Kamibayashi Miko was always like a cold fairy who was about to fly back to the celestial realm with a gust of wind.
The two of them were usually like this.
Kamibayashi Miko was beautiful and otherworldly, but she had a coldness to her and was dismissive of people.
And Himemiya Izayoi, whether she was smiling, angry, charming, or innocent, she had a kind of allure, like a strong light, making the people around her become young and full of vitality.
There were few people in the morning, but as soon as it was past noon, a large group of people came in, as if out of nowhere.
Not all of them were here to see the beautiful miko and the handsome priest. Many people liked the rows of wind chimes and took pictures under the wind chime corridor.
“The wind chimes are almost sold out. I’ll go and get some,” Kamibayashi Miko stood up.
“I’ll go too,” Minamoto Kiyomoto quickly stood up.
He had been sitting here all morning. He had already figured out which part of the Milky Way the Cowherd and the Weaver Girl would buy a house in, how much the down payment would be, and how many years the mortgage would be.
In conclusion: it was extremely boring.
“Izayoi, I’ll leave this to you,” he called out, stretching his body as he walked towards the large banyan tree with Kamibayashi Miko.
“Don’t you think holding a wind chime festival is a waste of time?” On the way, he asked Kamibayashi Miko.
“Besides going to class and transplanting lotus flowers at Shinobazu Pond, you’ve been cultivating all the time. It’s good to relax once in a while.”
“You call this relaxing?”
“Boom!”
Minamoto Kiyomoto’s stretching movements paused, and the two of them stopped.
After the thunder, there was a sudden gust of wind, and the wind chimes tinkled endlessly.
“Is it going to—”
Before Minamoto Kiyomoto could finish his words, the next moment, raindrops fell like broken pearls.
Water splashed, and a water mist rose.

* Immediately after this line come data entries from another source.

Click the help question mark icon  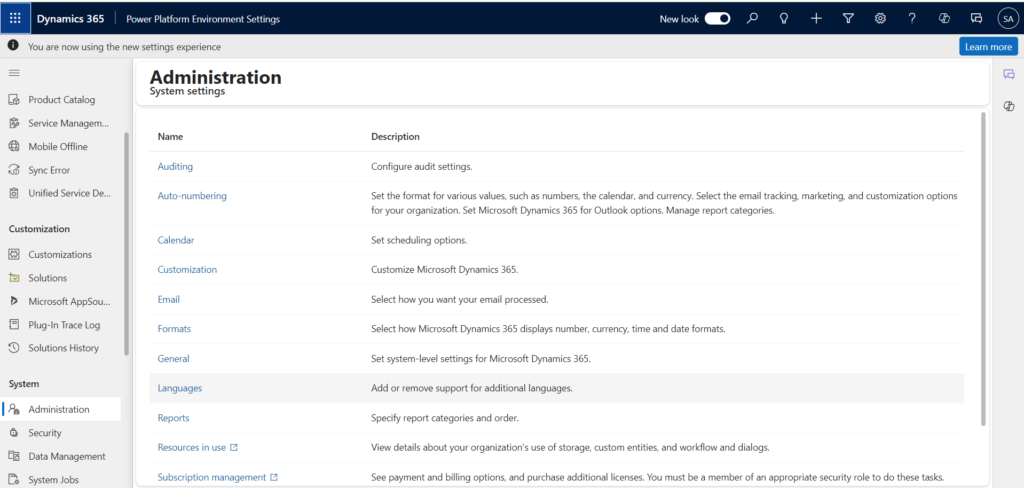[912, 18]
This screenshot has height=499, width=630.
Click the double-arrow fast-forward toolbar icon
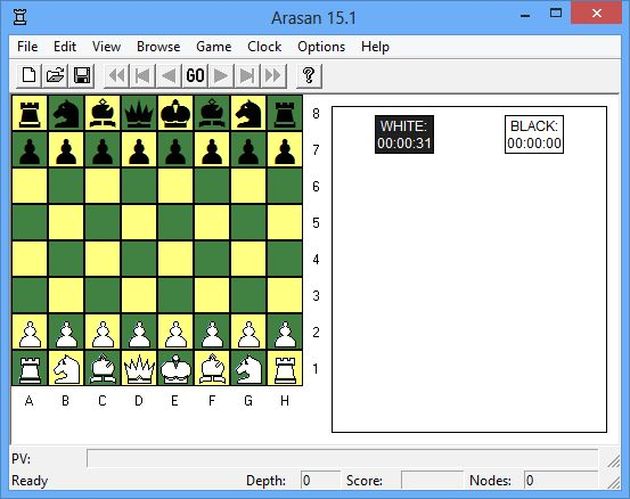(x=273, y=75)
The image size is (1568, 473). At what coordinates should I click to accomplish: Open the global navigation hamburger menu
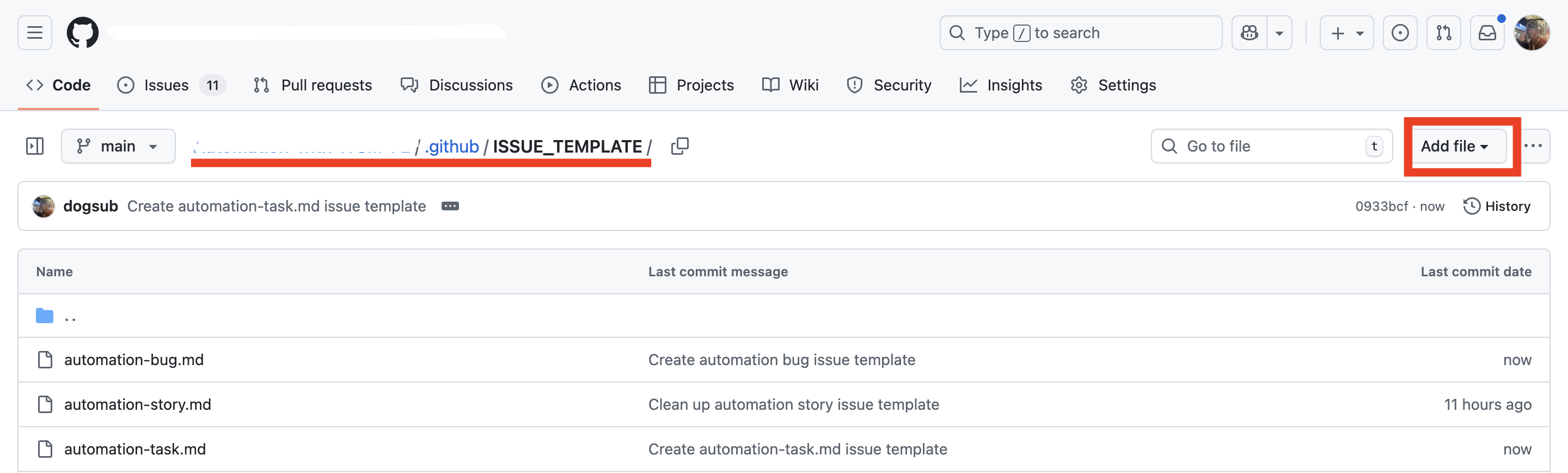[x=35, y=33]
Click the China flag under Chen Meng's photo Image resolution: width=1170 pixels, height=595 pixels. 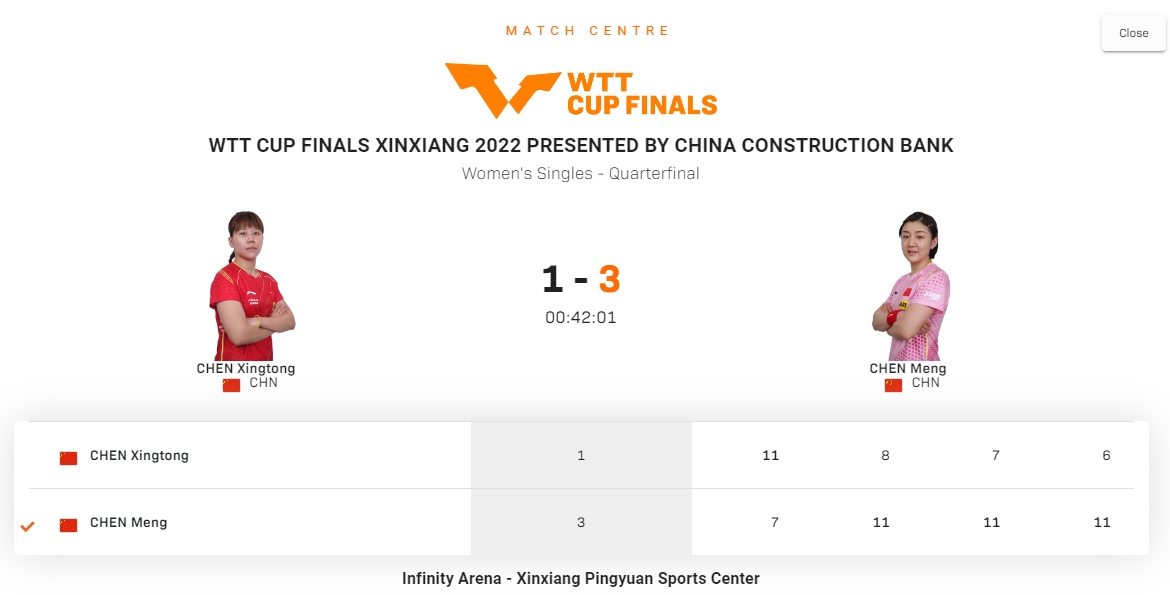click(x=893, y=385)
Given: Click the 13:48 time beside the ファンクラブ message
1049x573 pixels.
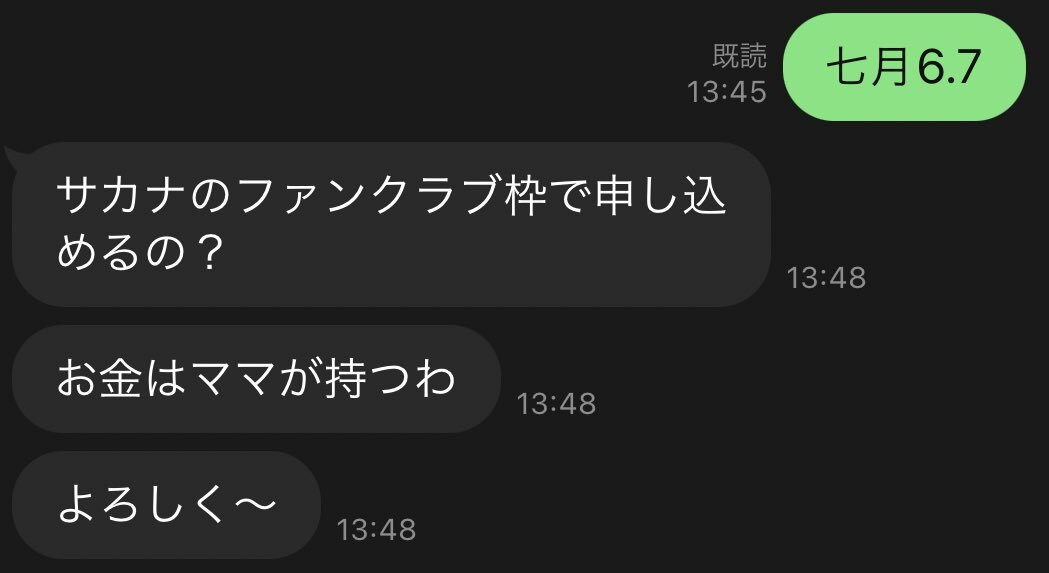Looking at the screenshot, I should [826, 278].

The sound of thunder rumbled endlessly.
Kamibayashi Miko raised her arm and held it over her head.
She saw Minamoto Kiyomoto subconsciously extend his hands and hold them over her head to shield her from the rain.
The tourists in the shrine cried out in alarm and scattered in all directions.
She smelled the familiar, pleasant scent of Minamoto Kiyomoto.
“It’s useless even if you block it.”
“Does that mean I shouldn’t block it?”
Minamoto Kiyomoto lowered his head and looked at Kamibayashi Miko.
Her long black hair reached her waist, and a few strands of her sideburns were wet and stuck to her snow-white cheeks. Her charm was moving, like a weeping willow in the wind, a lotus flower in the rain.
Further down, the white miko outfit with magnolia flowers embroidered on it was soaked by the rain, outlining the delicate shape of her chest.
Kamibayashi Miko chopped at his waist with her hand.
“I-I couldn’t help it, I couldn’t control myself, my body acted on its own, it was a slip of the tongue, I couldn’t help it, it was as round and smooth as a pearl, as delicate as a jade carving, as crystal clear as jade…” Minamoto Kiyomoto held his waist and explained with a pained expression.
“Hmm?”
“It hurts, it hurts so much I’m talking nonsense.”
The shower had stopped.
Happy Mid-Autumn Festival to everyone, and may you always be happy.